清原卓也先生(H20)の論文がStroke誌に掲載されました!!

清原卓也先生(H20)の研究がStroke誌に掲載されました。

β-Cell Function and Clinical Outcome in Nondiabetic Patients With Acute Ischemic Stroke

近年、脳梗塞急性期の血糖コントロール不良が脳梗塞の転帰に悪い影響を及ぼすことがわかってきています。また血糖管理に関与する因子としてインスリン抵抗性とインスリン分泌能がありますが、これまでにFukuoka Stroke Registryのデータを用いて、インスリン抵抗性(HOMA-IR)が高いと脳梗塞後の転帰が不良となることを吾郷哲郎先生(H5)がNeurology誌に報告してきています。しかし、インスリン分泌能と脳梗塞後の転帰との関連はエビデンスが乏しく、不明な点が多い状況でした。

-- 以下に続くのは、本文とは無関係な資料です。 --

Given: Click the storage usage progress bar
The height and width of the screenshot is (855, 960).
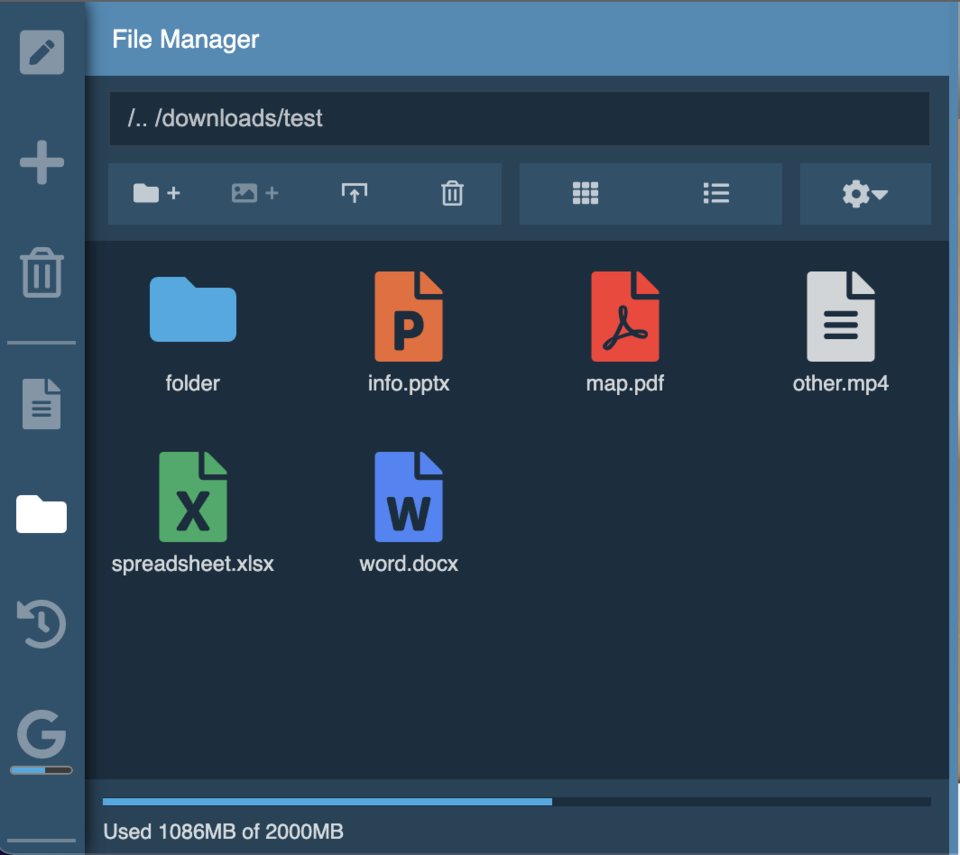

今回、清原卓也先生(H20)はFukuoka Stroke Registryのデータを用いて、非糖尿病患者3590人を対象に、インスリン分泌能(HOMA-β)と脳梗塞後の転帰との関連を検討しています。その結果、インスリン分泌能低下(HOMA-β低値)はインスリン抵抗性(HOMA-IR)とは独立して脳梗塞発症3ヶ月後の機能転帰不良(mRS≥3)と有意に関連(ハザード比 3.30, 95%信頼区間 2.15-5.05, 最小5分位群vs最大5分位群)すること報告しています。さらに、インスリン分泌能低下はインスリン抵抗性と相加的に機能転帰不良と関連することも示唆されました。

糖尿病には至っていなくても、インスリン抵抗性のみならずインスリン分泌能が脳梗塞発症後の転帰に有意に関連する結果とFukuoka Stroke Registryで示すことができました。脳梗塞の発症予防、再発予防のための治療への一助となることを期待しています。